The Department of Environment and Natural Resources (DENR) is concerned about the increasing generation of healthcare wastes particularly due to the Covid 19 pandemic that just came about in late 2019.
As such, the healthcare waste management project was approved for funding by DENR’s partner Global Environment Facility (GEF) for $4.65 million.
The healthcare waste management work will involve four components. The first is the reduction of unintentionally-produced POPs’ (persistent organic pollutants) release to the environment.
Management of mercury-added products and mercury wastes from the healthcare sector will also be addressed as these can have important adverse effect on human health once released to the environment.
“We need to strengthen the management of non-pathological infectious healthcare wastes generated from the healthcare system brought about by Covid 19. These wastes should be properly treated and disposed of to prevent further spread of the virus,” said DENR’s Environmental Management Bureau (EMB) Director William P. Cuñado.
“The project will also demonstrate a low cost and non-combustion treatment of wastes suitable for small scale and remote hospitals. This will be implemented in a cluster of healthcare facilities. The project upgrade the capacity of waste service providers with best available technologies, techniques, and practices.
It will also link local governments to public and private investments.
DENR is mandated to reduce the use and release to the environment of mercury under its obligation as a party to the Minamata Convention.
Human exposure to mercury has been linked to disorder of the central nervous system resulting in incognitive motor skill, kidney failure, and anomalies or birth defects.

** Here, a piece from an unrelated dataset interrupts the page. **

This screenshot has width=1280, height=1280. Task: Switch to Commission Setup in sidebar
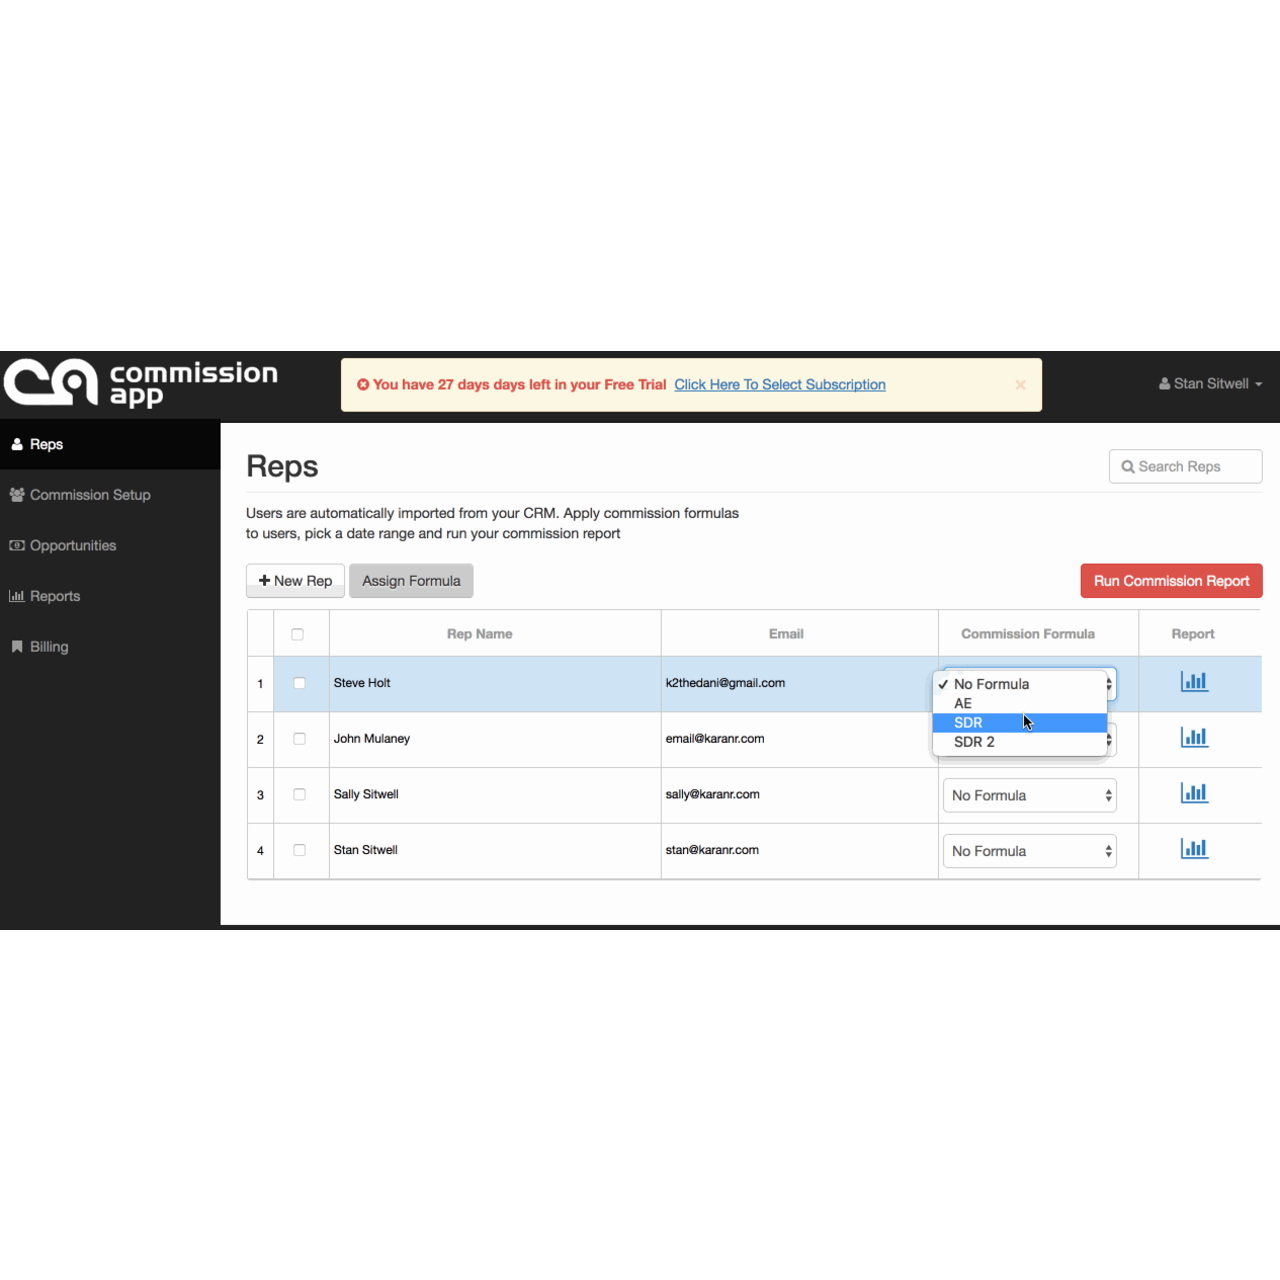tap(90, 494)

The Philippines is also committed to the elimination of POPs under the Stockholm Convention.
The project will be implemented by the United Nations Industrial Development Organization (UNIDO) and EMB as the lead executing agency.
The DOH's Healthcare Waste Management Manual (4th Edition) indicated that Infectious waste is most likely to contain pathogens (bacteria, viruses, parasites, or fungi) in sufficient concentration or quantity to cause diseases in susceptible hosts.
Aside from infectious wastes, there are other types of hazardous healthcare wastes health authorities are concerned of which are the following
1. Pharmaceutical wastes include
s expired, split, and contaminated pharmaceutical products, drugs, vaccines and sera that are no longer usable and needs to be disposed of appropriately. This also includes discarded items used in handling of pharmaceuticals, such as bottles, vials and ampoules, or boxes with residues, gloves, masks and connective tubing.
Sharp wastes must be managed with utmost care because of the double danger it poses such as accidental pricks, cuts, or punctures that can potentially spread infection through these injuries.
3. Chemical wastes consists of discarded solid, liquid, and gaseous chemicals used in diagnostic and experimental work and in cleaning, housekeeping, and disinfecting procedures.